For each line of the listing below that contains the string "panel", copy the line.
------------------------------------------------------------
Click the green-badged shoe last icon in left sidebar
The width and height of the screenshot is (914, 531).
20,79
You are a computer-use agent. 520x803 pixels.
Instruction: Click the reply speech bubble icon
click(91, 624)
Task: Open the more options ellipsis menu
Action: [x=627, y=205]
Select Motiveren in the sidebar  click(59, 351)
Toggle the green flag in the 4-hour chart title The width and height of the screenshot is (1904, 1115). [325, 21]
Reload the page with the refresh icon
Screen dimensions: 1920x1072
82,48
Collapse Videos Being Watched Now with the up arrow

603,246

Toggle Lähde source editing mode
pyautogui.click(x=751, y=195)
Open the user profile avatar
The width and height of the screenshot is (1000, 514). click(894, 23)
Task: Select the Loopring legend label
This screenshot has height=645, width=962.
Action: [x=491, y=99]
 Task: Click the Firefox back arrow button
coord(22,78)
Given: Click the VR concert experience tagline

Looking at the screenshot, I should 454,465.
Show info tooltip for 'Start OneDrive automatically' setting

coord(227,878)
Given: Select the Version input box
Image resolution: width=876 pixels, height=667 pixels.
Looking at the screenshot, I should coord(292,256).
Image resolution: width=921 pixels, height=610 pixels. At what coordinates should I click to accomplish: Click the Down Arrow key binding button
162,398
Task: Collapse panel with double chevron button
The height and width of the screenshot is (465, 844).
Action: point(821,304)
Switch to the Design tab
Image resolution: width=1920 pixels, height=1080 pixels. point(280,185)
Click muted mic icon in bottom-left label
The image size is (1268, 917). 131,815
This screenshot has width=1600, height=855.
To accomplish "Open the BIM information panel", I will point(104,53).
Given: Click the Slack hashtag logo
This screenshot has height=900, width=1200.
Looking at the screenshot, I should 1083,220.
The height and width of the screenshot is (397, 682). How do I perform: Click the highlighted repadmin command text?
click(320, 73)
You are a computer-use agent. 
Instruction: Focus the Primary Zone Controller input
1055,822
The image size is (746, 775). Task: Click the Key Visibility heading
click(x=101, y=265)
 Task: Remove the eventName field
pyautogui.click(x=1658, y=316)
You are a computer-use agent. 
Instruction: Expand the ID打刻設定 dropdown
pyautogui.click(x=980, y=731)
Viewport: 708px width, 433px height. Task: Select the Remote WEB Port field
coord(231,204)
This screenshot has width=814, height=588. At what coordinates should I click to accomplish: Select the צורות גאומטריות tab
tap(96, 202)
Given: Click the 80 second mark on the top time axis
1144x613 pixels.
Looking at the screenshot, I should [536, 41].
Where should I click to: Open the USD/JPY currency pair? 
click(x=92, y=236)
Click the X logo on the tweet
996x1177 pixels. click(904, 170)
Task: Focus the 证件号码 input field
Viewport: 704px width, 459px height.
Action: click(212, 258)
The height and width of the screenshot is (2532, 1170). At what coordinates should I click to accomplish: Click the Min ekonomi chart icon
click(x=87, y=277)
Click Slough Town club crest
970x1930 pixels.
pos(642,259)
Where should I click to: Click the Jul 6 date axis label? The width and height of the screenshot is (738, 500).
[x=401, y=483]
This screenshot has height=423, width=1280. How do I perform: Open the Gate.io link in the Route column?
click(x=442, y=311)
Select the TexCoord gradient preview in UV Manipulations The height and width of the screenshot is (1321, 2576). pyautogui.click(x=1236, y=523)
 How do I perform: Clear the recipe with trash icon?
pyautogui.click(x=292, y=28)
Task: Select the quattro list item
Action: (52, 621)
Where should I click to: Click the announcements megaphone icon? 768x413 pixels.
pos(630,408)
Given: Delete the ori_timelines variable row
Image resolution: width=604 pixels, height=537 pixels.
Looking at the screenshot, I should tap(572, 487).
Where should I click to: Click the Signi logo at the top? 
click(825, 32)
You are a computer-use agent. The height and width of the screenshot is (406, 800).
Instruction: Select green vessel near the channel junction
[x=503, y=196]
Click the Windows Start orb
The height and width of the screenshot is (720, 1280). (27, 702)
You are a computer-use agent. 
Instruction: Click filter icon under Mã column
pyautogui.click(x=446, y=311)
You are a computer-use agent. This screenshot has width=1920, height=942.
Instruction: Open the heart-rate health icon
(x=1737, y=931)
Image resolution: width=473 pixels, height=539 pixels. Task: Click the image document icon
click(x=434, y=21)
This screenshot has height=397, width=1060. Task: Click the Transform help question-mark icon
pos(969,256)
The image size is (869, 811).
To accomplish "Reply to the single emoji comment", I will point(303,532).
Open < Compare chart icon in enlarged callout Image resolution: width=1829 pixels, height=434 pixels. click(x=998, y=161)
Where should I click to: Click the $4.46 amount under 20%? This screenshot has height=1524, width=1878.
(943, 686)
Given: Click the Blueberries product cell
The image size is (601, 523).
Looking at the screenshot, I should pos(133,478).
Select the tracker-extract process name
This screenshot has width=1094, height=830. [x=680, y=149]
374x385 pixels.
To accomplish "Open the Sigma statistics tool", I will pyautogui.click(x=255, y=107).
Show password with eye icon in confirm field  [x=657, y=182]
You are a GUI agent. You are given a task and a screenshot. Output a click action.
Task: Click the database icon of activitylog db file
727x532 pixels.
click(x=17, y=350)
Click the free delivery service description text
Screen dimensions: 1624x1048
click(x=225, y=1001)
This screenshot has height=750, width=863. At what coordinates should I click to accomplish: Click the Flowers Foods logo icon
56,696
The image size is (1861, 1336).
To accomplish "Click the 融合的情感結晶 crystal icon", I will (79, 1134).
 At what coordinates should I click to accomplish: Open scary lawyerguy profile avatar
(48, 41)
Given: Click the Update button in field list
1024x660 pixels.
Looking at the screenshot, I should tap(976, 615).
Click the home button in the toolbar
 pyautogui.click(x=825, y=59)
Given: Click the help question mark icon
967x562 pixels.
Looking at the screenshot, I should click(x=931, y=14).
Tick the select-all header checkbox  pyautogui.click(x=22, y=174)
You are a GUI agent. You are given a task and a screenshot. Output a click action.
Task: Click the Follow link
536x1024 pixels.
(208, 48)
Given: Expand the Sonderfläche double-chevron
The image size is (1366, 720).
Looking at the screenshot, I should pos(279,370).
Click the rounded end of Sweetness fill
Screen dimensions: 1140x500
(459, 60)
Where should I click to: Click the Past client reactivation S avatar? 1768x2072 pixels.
------------------------------------------------------------
Task output:
Task: Collapse panel with double chevron button
To accomplish "Open the BIM information panel", I will point(104,53).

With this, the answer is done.